While covering the plight of unemployed lawyers, I spoke with a law grad who resorted to unpleasant and depressing work to make ends meet — contract work consisting entirely of document review.
Document review, as its name suggests, involves looking through “a ton of documents” to find ones that pertain to the legal issues a firm is working on, that law grad told me.
While law firm associates often have to do document review, firms have begun outsourcing more of this drudgery to unemployed lawyers. These contract lawyers do nothing but doc review — often considered the least-pleasant task for young lawyers.

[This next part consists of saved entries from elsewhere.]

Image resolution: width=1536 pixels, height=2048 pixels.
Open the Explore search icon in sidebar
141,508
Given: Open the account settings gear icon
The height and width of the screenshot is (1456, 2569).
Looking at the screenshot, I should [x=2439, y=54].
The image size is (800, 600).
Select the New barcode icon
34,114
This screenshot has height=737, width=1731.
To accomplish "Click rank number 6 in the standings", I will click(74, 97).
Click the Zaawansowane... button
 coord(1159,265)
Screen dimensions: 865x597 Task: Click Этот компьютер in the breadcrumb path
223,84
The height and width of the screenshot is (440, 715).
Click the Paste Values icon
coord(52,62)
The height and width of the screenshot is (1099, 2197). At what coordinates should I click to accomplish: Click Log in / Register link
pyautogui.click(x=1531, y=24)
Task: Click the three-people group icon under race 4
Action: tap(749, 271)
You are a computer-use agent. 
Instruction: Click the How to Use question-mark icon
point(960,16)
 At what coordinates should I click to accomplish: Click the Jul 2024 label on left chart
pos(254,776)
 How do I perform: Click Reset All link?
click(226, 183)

Contract lawyers get paid peanuts compared to corporate law associates who make about $US160,000 a year. This is good for law firms and their corporate clients, which can save money by using cheaper outsourced labour for doc review. However, it’s bad for struggling contract lawyers who may have six figures of debt but only get paid $US25 to $US30 an hour. (A contract lawyer making $US25 an hour would only get $US50,000 a year even if he worked all but two weeks of the year.)
Some lawyers who do contract work say it’s unbelievably depressing.
“This is where lawyers’ careers go to die,” the lawyer I spoke with told me. “You have a lot of older lawyers, you have a lot of foreign lawyers, and then you have lawyers who have never done any legal work at all. They have only done document review. It’s kind of depressing. It’s not stable work. You’re on unemployment when you’re between projects.”
It also appears contract work may just be a way to eke out a living rather than a way to advance one’s legal career. A law grad named Alex Rich wrote a post on Above the Law detailing seven signs he’s been doing contract work too long — “in celebration of the stalled nature of what I, laughingly, call my career.”
Rich has been doing doc review for so long he lives in fear of carpal tunnel syndrome.
“For all the fancy degrees hanging in your parent’s basement,” he writes, “the truth is a contract attorney’s livelihood is based on the rote task of clicking a mouse.”
Of course, in a brutal legal job market $US25 to $US30 an hour is better than zero dollars an hour. It might even be enough to keep young lawyers from having to sleep in their parents’ basement next to those fancy degrees.